Desequilíbrios globais em perspectiva crítica

Coluna do articulista Ambrose Evans-Pritchard disponível online na página do jornal britânico The Telegraph, ‘Trade protectionism looms next as central banks exhaust QE’ (24/02), traz uma interessante discussão sobre o estado da economia global. A crise que estourou mundialmente em setembro de 2008 ainda não está equacionada e os programas de expansão da austeridade fiscal na eurozona criaram um enorme estresse social no Velho Continente. O impasse político italiano de quase-ingovernabilidade seria apenas a ponta desse iceberg.

A coluna citada sugere serem os vilões da ausência de recuperação econômica global os países superavitários. China e Alemanha precisam compreender que se desejam manter superávits nas suas contas correntes do balanço de pagamentos então alguém precisará realizar déficits. Guerras cambiais e/ou comerciais revelam, por sua vez, a impossibilidade de todos os países fazerem superávits nas suas transações correntes ao mesmo tempo, assim como a preferência pela liquidez não pode ser buscada impunemente por todos os agentes econômicos concomitantemente em uma economia. Conforme já discutimos outras vezes no espaço do “Livre Pensar”, caso o setor privado busque o superávit em um país, o balanço governamental doméstico será pressionado a mergulhar em déficit, considerando-se que o balanço externo esteja razoavelmente equilibrado. 

O gráfico do Fundo Monetário Internacional (IMF, em inglês), que segue logo abaixo, mostra que o problema econômico da zona do euro pode ser resolvido internamente caso a Alemanha compreenda o seu papel na manutenção do bloco. Sem disporem da capacidade de exercerem política monetária, países da eurozona detentores de dificuldades fiscais estão com grandes problemas de promover rodadas de sacrifícios sociais por uma corrida ao fundo (race to the bottom), ou seja, reformas que visem flexibilizar os mercados de trabalho.


Existem, por outro lado, muitas questões complexas que ultrapassam as clássicas fronteiras geográficas nacionais. Para Evans-Pritchard, a “China está distorcendo o sistema [econômico] global, executando investimentos próximos aos 50% do PIB e comprimindo o consumo a 35%. Nada disso foi visto antes nos tempos modernos”. Ele continua o seu artigo da seguinte maneira: “Em um mundo de demanda deficiente e excesso de poupança, cada país vai tentar adquirir uma parcela maior da demanda global através das exportações. Os vencedores serão os Estados deficitários. Os perdedores serão os Estados superavitários que não poderão retaliar. A lição de 1930 é que os credores são impotentes”.

Há quem desconfie que os seres humanos possam de fato aprender com as experiências passadas e, nesse sentido, uma marcha insensata não deveria nos causar maior espanto no presente.

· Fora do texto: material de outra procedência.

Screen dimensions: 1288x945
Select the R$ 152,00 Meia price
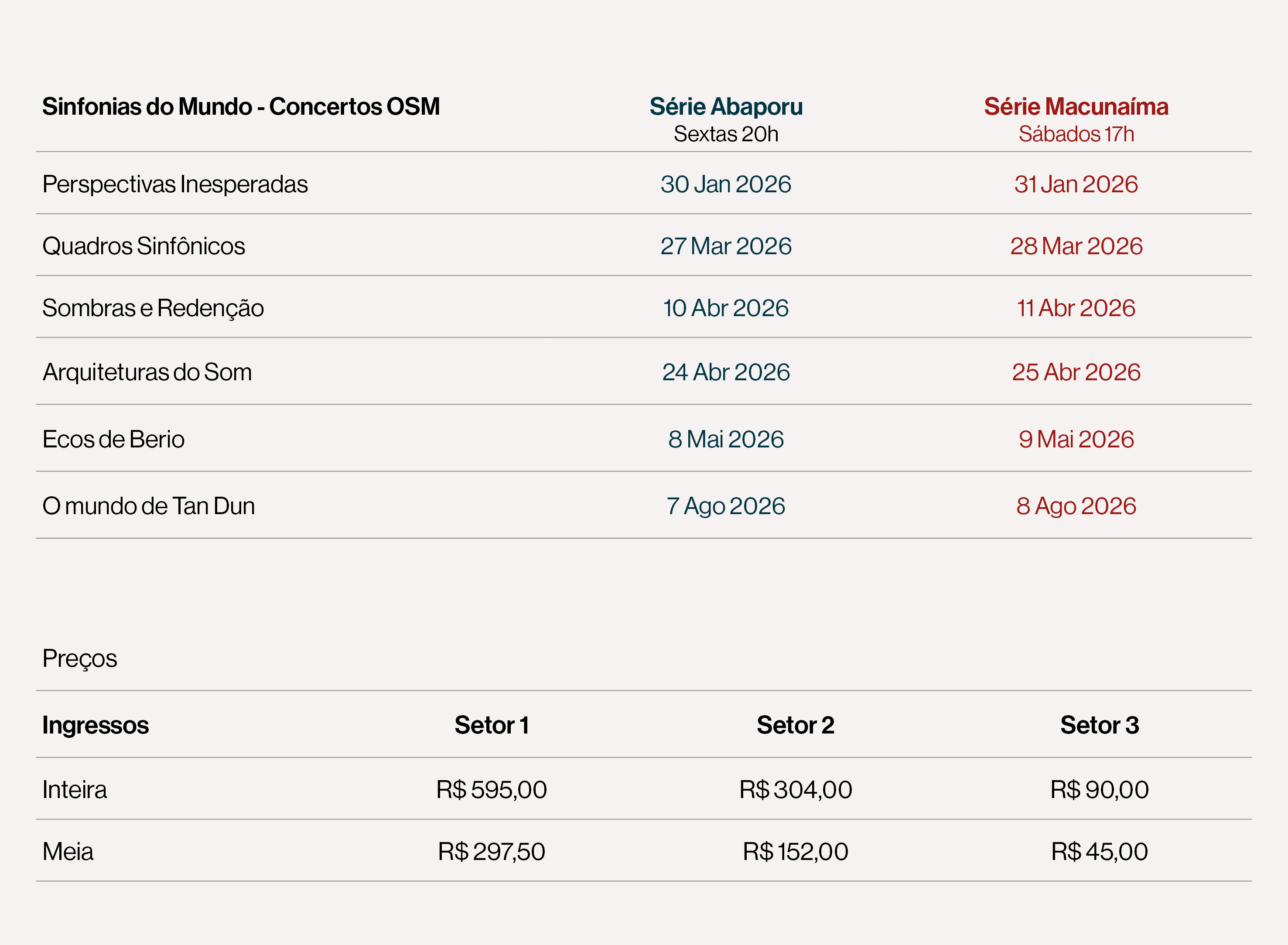795,851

Keynes sabiamente argumentou na década de 1930 que num contexto de precárias condições, que se esperava que fossem perdurar por muito tempo, que se “fizesse de conta, para nós mesmos e para todo mundo, que o certo é errado e o errado é certo; porque o errado é útil e o certo não”. O problema econômico do presente não é um imbróglio clássico de escassez à la ciência sombria, mas ainda assim alguns preferem venerar os velhos deuses – usura, avareza e precaução. Existem por certo grandes interesses pecuniários em jogo e, portanto, esperar por uma neutralidade analítica absoluta mostra-se muito pouco sensato. Afinal, não há um estado único de natureza socioeconômica ótimo a ser alcançado por regimes democráticos. Nesses mesmos contextos, cabe institucionalmente ao jogo político civilizado mediar e articular em alto nível os seus equilíbrios possíveis.

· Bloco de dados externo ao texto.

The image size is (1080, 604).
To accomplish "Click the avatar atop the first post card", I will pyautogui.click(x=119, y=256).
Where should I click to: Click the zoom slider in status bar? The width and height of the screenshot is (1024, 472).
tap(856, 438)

Muitas dúvidas são encontradas no presente. Precisaremos de outro conflito bélico de escala global para equacionar os problemas econômicos vigentes? Espero que não, pois o poder destrutivo dos seres humanos aumentou muito desde 1945. Quem sabe haja ainda alguma esperança adormecida e distante na coordenação econômica global no âmbito do G-20? Veremos logo adiante.